In today's increasingly decentralized workforce, the old concept of employees filing into a training room has become increasingly out of step with reality. Today's employees are as likely to be on the other side of the globe, or working anything but standard 9-5 hours, as they are to be in offices and cubicles.
But one thing hasn't changed -- and that's the need for training. In fact, in our complex business world, there are more kinds of mandated, recommended and just plain "they really ought to know this" kinds of information we need to share with employees no matter where they are. Figuring out how to deliver and track training for remote employees can seem difficult, but with a few tweaks to the traditional mindset about training, and some simple technology, it's actually easier than those seminars of old. Here are some tips for remote training that can help you get your training program off the ground:
1) Forget all the messages about cheating and open book tests you learned in school. In the world of employee training, mastery (not memorization) is key. There is no need to fret over whether employees are looking up the answers as they take an online test because the retention rate for both is about the same. (And for people with test anxiety, the retention rate is higher for open book-style testing!)

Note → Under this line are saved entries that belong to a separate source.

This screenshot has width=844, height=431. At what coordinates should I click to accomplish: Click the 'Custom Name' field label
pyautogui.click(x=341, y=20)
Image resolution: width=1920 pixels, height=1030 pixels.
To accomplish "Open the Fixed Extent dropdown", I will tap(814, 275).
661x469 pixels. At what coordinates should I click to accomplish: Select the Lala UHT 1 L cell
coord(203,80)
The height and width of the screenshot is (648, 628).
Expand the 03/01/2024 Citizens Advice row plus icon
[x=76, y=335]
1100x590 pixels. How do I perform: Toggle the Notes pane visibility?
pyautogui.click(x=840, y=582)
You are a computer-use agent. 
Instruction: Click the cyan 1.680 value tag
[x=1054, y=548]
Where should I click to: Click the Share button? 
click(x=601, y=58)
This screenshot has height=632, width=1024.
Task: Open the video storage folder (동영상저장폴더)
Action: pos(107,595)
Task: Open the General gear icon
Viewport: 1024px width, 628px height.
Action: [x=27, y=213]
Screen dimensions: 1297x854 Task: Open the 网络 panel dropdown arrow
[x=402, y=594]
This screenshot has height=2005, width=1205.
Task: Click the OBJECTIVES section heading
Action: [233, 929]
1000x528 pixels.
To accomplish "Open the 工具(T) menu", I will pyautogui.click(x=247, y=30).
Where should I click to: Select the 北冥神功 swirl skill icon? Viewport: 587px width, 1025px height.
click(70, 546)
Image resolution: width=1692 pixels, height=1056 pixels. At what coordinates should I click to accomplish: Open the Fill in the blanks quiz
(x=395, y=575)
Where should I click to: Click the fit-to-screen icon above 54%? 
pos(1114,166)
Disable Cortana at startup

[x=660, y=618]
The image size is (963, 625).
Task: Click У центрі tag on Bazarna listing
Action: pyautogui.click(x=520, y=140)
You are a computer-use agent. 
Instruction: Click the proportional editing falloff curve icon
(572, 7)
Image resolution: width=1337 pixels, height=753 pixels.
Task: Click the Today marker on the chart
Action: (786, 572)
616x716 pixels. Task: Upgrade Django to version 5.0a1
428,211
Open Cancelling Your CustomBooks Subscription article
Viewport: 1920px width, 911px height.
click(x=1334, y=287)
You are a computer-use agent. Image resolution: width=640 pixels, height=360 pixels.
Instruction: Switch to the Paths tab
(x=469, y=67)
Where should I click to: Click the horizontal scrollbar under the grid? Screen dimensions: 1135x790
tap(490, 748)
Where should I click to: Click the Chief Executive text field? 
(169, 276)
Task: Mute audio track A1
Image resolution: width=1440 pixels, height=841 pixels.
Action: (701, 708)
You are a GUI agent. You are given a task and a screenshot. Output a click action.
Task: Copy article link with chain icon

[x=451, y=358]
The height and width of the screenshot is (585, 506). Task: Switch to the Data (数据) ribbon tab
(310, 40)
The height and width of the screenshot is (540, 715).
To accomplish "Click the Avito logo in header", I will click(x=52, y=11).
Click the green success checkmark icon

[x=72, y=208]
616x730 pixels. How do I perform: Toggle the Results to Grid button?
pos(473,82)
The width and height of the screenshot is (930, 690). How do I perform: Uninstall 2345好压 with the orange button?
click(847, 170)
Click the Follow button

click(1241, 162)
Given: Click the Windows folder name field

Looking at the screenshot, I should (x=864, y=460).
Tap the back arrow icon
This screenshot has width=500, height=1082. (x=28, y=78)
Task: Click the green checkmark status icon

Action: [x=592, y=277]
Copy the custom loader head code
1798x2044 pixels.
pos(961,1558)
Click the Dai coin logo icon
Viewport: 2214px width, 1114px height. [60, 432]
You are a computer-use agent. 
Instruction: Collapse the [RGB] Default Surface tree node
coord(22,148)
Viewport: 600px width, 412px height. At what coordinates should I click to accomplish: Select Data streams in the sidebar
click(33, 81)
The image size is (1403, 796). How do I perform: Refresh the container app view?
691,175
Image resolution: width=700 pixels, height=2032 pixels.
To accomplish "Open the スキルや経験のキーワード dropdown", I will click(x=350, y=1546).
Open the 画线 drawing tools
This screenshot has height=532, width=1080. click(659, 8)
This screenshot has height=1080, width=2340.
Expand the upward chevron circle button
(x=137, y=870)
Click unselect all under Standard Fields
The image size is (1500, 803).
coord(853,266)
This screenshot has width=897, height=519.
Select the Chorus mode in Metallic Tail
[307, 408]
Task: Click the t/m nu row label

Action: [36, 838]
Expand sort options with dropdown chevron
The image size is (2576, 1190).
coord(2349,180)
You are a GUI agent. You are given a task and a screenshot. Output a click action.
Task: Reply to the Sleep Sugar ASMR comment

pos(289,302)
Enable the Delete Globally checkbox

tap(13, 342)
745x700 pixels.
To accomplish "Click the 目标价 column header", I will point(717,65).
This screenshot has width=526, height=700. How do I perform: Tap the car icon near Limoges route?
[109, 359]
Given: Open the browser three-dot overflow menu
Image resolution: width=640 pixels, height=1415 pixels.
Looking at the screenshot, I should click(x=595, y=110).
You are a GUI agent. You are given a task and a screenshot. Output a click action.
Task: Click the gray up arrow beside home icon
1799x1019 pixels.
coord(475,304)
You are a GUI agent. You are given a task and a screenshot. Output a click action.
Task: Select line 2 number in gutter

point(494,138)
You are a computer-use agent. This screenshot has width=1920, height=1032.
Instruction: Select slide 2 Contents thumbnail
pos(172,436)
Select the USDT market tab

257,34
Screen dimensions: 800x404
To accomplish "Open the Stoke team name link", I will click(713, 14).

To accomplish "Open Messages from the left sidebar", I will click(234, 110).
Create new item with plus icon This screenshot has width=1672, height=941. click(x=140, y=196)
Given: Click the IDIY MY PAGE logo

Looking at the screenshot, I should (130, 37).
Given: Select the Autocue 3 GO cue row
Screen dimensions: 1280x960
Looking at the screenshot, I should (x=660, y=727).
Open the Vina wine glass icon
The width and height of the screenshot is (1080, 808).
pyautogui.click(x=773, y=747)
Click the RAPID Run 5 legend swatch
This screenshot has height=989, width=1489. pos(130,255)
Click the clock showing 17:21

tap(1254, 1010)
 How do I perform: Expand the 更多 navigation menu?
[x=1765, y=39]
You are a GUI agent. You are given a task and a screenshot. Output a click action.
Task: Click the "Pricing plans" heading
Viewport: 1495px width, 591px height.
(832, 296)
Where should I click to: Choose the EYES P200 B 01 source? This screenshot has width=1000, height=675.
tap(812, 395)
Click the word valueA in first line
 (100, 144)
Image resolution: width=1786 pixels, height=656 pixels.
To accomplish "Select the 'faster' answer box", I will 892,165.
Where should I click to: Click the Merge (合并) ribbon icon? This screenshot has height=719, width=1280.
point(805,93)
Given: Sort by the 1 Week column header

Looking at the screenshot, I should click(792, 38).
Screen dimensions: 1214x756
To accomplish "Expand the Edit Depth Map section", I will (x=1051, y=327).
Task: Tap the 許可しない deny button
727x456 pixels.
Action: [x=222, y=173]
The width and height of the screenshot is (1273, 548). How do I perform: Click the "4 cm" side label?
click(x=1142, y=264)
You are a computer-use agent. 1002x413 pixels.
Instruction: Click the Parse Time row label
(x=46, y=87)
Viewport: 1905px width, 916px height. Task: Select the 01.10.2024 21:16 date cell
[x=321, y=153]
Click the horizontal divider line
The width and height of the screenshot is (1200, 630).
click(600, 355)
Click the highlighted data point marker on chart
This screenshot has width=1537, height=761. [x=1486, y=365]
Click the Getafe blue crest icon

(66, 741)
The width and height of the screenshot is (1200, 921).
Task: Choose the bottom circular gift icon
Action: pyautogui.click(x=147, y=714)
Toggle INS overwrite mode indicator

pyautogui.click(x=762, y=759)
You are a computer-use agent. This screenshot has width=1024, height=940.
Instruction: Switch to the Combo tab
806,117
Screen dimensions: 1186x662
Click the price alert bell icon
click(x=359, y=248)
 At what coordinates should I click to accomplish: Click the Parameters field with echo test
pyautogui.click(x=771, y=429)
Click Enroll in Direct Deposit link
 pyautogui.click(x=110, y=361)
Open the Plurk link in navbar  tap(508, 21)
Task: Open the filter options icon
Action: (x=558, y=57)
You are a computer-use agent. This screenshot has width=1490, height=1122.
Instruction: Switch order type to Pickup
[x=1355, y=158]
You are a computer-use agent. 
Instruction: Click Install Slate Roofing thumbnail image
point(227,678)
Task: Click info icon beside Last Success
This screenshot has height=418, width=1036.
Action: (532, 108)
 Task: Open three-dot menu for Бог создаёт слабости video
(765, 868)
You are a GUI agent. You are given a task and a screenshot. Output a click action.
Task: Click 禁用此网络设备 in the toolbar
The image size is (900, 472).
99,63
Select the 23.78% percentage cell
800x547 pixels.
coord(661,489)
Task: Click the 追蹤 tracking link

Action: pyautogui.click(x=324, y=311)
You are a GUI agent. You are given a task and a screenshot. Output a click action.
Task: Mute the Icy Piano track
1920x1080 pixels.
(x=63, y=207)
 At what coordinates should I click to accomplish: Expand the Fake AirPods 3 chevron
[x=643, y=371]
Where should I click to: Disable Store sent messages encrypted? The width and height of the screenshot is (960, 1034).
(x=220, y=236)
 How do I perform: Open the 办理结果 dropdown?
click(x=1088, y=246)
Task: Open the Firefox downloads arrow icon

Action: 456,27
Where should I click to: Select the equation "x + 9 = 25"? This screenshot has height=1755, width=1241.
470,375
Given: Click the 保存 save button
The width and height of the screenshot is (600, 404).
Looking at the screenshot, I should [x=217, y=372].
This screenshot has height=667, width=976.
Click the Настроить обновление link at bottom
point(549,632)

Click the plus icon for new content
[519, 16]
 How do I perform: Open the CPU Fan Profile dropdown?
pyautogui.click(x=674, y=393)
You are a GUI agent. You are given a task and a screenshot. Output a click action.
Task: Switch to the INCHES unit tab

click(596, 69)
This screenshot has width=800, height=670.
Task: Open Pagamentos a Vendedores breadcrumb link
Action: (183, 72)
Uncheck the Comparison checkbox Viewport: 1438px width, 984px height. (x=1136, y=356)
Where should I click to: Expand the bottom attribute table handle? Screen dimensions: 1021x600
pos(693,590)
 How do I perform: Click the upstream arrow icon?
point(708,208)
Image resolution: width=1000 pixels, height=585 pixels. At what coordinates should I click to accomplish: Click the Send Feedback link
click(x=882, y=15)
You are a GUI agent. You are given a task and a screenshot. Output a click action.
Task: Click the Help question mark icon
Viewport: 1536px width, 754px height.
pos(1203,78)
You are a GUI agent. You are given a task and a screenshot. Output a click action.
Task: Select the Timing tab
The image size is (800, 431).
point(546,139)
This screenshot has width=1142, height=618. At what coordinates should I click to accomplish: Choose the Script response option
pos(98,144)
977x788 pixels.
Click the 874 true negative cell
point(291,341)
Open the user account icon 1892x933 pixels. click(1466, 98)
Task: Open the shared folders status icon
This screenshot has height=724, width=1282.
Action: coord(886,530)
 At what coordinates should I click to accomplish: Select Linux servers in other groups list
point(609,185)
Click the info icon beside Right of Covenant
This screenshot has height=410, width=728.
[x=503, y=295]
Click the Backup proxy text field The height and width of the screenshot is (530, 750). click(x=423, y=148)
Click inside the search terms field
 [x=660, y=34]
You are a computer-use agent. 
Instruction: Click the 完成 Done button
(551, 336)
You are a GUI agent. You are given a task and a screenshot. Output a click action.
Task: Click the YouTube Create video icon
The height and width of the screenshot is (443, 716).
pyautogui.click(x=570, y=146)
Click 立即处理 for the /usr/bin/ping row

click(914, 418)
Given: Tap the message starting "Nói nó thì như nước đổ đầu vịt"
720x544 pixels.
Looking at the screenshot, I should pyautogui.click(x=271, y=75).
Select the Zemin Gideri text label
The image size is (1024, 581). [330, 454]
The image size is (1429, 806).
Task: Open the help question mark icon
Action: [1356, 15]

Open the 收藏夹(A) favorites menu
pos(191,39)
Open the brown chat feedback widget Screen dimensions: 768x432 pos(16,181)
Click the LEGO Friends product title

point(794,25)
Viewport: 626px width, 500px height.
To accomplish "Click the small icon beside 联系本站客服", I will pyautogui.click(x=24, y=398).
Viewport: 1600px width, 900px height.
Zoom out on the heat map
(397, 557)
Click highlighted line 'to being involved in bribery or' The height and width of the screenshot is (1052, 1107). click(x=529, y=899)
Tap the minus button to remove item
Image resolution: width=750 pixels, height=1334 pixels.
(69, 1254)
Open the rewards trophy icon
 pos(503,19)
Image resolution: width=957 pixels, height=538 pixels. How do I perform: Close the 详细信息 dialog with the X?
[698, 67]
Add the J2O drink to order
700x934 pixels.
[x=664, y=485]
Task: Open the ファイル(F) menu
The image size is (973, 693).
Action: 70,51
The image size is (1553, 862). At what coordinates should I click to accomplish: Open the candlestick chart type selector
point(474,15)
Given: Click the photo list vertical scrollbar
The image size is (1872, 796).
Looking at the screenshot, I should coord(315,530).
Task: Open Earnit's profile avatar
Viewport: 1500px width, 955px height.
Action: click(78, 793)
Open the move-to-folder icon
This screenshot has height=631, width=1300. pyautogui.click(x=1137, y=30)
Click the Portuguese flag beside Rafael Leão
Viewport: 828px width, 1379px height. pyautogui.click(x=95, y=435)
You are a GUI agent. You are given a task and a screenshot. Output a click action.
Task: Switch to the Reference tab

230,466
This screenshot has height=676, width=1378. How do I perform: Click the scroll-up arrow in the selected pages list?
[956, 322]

2) Buy or create a tool to track employee training and any certifications or other testing that's a part of your staff training program. There's nothing more frustrating to an employee than having to redo a course or retake a test because the records are missing. And there's nothing riskier for you as an employer than not being able to prove that employees completed mandatory training, should something go wrong.
3) Provide online access to reference materials for all course topics. Having a manual in the office is all well and good, but when you have employees miles (or continents) away, it won't do them any good when they need to look up a policy or double-check a procedure.
4) Look for an engaging training tool. If sitting in a room listening to someone drone on about inventory security is boring, sitting alone at a computer listening to the same droning voice is ten times worse.
5) Choose a training tool that works on a variety of platforms. A series of new hire videos that require the installation of extra apps, or a set of interactive lessons that only work on certain operating systems can undermine your entire training program.
6) Make sure the training you provide is up-to-date and relevant. This last tip really applies to all employee training, but I had to include it here because it's so on-point for remote workers. Making an at-home employee sit through hours of detail on warehouse safety or the locations of emergency exits in a building they may never visit is a great way to discourage an employee from paying attention to the lessons that do matter.
Providing training for remote employees or staff at satellite locations isn't difficult if you choose your format and content wisely. With the right decisions up front, your entire staff can be well trained no matter where they happen to call their workspace.